教室に入ると1限目の先生はまだ来ていなかった。
「ふーやばかったな」
冬弥がため息を付く。
「本当、まさかあそこに先生が来てるなんてね。びっくりしたよ」
2人がそんなことを話していると女の子が近づいてきた。
「2人ともおはよう。遅刻だよ」
由綺だ。実は3人、高校1年から3年まで同じクラスだったのだ。
「よう、森川」
冬弥ばつが悪そうに答えた。
「おはよう、森川さん」
彰も序で答える。
「あ、そうだ。森川さあ、ボブカットでこうすらっとしてるけど
ナイスボディ(バデエ)な女性知らね?」
と、言ってからハッとする冬弥。すでに泣きそうな顔をしている由綺。
おろおろしている彰の3人がそこにいた。
「あ、いや。俺がどうこうって言うんじゃないんだ。あの、彰がさあ」
あわあわと冬弥は弁解を始める。
「そ、そうなんだよ。って冬弥あ!さっそくばらすなよ!」
彰は冬弥に向かって怒鳴った。
「こ、この場合はしょうがねえだろ」
「しょうがない?しょうがなくなんかないだろ、冬弥が悪いんじゃないか」
「そ、そんなこと言ったってよお」
「くすっ」
ふと横を見ると由綺はもう微笑んでいた。
「も、森川ぁ頼むぜ」
冬弥が脱力状態で言った。
「ごめんね、だって藤井君が悪いんだよ」
どうやら由綺はからかっただけらしかった。
「いや、だからさ彰が一目惚れした人を捜してるの」
そう冬弥が言うと由綺は彰の方を見た。
「七瀬君が?」
「ととととと冬弥ぁぁぁ」
さっきから大声を出してばっかりの彰だ。
「もう隠したって仕方ねえだろ。

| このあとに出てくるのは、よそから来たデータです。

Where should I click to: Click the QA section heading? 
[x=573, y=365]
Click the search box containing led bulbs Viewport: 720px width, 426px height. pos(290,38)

いいじゃん女の事は女に聞くのが一番だよ」
もっともらしく冬弥が言う。
「それはそうだけど、森川さん知ってる?」
由綺は人差し指を顎に当ててしばらく考えていた。
「うーん、特徴がそれだけだとね。だいたいその人って同級生なの?」
「あ、そっか先輩かもね。ね、冬弥」
彰がポンッと手をたたく。
「そうかなあ、俺はどうも先輩には見えなかったけどなあ」
そのときチャイムが鳴った。
「まあ、いいじゃないか。後で探しに行こうよ。
もちろん付き合ってくれるんだよね」
彰は冬弥に有無を言わせないようだ。
「分かってるよ」
しぶしぶ了解する。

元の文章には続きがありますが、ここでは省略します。